今は、ある意味割り切って働いているわけだけど、
わたしがよくわからない業務に夢中になっていると、
こころちゃんは、
寂しそうにこちらを見てくる。
その小さな背中を思いっきり丸くしてね、
落ち込んでる。
ごめんね、こころちゃん。
って思いながら過ごす。

あんまりにもそういう時間を過ごしていると、
こころちゃんは旅に出てしまう。
こころちゃんがいなくなって、
わたしはあ、やばい、どうよう、って焦るのです。
大切なものは、なくなってから気づくとはこのこと。



こころちゃん、ごめんね。
そう思いながらゆっくり眠りにつくのです。
そうすると、
翌朝、
こころちゃんは何もなかったかのようにやってくるのです。
いつも旅先のどこからか、お花やおむすびなどを持ってきて、わたしにくれるのです。
小さい。

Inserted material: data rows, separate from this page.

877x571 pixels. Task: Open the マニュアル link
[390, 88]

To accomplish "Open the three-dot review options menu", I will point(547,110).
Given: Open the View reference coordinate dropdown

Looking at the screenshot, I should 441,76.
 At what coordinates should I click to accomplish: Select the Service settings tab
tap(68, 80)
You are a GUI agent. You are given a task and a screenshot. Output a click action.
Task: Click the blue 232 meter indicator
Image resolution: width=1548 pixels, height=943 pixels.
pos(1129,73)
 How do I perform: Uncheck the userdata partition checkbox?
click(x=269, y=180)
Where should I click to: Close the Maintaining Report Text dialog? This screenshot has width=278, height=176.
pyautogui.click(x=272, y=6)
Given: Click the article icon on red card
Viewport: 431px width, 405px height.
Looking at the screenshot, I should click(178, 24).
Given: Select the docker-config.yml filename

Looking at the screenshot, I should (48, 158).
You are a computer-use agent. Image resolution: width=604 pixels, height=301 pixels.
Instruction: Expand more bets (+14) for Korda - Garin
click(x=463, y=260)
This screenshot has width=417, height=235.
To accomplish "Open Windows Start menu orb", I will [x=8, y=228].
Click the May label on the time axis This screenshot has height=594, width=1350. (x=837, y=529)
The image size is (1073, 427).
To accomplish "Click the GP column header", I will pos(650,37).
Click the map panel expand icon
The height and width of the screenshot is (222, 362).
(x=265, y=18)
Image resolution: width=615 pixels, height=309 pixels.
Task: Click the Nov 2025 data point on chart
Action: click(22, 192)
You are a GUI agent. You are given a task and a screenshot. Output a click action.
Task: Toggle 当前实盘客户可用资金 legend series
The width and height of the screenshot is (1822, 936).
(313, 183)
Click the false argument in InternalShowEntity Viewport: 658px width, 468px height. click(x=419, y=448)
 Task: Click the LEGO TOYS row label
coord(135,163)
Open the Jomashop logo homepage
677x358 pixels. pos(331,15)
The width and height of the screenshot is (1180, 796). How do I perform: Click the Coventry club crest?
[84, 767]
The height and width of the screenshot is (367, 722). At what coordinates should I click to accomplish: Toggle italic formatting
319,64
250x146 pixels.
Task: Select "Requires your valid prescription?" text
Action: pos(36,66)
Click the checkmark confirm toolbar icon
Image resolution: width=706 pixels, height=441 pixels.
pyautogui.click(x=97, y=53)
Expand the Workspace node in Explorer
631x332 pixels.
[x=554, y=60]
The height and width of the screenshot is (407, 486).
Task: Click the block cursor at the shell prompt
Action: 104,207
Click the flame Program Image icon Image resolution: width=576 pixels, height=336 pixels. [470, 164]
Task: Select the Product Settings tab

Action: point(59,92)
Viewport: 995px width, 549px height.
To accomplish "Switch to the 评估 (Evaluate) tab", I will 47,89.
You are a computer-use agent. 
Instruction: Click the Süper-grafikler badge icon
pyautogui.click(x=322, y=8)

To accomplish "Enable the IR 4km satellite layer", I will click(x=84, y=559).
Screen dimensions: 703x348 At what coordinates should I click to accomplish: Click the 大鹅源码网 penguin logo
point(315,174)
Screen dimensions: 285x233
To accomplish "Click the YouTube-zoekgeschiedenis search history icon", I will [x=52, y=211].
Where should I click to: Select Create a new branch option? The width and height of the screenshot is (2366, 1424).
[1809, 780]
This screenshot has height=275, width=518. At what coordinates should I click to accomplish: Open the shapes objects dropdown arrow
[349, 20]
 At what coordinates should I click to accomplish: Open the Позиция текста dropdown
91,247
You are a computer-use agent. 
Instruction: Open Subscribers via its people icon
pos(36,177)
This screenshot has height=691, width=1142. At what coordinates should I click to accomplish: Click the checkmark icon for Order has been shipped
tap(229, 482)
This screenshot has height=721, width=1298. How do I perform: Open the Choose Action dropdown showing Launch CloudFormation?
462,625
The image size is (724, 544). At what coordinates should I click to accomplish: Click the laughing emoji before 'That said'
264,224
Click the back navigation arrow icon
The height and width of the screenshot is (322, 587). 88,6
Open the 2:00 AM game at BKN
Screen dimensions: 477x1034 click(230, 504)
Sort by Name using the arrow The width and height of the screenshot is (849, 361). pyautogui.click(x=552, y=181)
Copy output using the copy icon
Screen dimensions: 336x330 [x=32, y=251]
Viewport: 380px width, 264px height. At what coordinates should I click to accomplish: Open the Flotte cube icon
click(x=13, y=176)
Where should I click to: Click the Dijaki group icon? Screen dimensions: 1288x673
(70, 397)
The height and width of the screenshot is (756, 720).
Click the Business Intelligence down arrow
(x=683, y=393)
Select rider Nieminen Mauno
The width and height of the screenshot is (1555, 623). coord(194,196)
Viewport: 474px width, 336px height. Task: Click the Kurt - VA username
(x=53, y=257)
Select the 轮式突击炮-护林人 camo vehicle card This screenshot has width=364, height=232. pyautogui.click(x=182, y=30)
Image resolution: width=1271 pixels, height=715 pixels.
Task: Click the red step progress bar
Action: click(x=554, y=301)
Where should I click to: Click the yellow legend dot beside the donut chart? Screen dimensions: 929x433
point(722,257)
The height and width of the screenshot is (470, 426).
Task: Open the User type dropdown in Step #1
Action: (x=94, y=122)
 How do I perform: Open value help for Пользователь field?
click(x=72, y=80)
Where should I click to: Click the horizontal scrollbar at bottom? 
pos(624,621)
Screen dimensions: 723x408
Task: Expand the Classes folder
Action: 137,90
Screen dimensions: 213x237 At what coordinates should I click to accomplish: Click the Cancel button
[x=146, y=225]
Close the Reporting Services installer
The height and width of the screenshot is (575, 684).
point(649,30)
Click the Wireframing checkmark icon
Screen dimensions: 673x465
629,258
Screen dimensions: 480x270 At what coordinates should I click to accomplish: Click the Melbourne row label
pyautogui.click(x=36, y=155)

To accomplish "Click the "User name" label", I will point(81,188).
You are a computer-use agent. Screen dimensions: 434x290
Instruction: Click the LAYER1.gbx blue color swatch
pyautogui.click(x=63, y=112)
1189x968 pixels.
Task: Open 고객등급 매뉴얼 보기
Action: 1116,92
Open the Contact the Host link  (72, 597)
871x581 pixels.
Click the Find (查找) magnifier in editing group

笑




こころちゃんはいつだってぎゅっと、
小さな手を握り締めています。
自分の心を手放さないようにと、
こころちゃん自身も一生懸命なのだと思います。

こころちゃんがそばにいてくれないということは、
どうやらわたしはわたしではないよ、
という合図のようです。

こうやってノートを書いているとき、
心ちゃんは私の肩にのって、
ニコニコしながらおむすびを食べています。

コロナウイルスが流行っているので、
こころちゃんにマスクを勧めたいけれど、
なぜかこころちゃんは、
頑なに首を振ります。
きっと、ウイルスとも友達なんだろうね。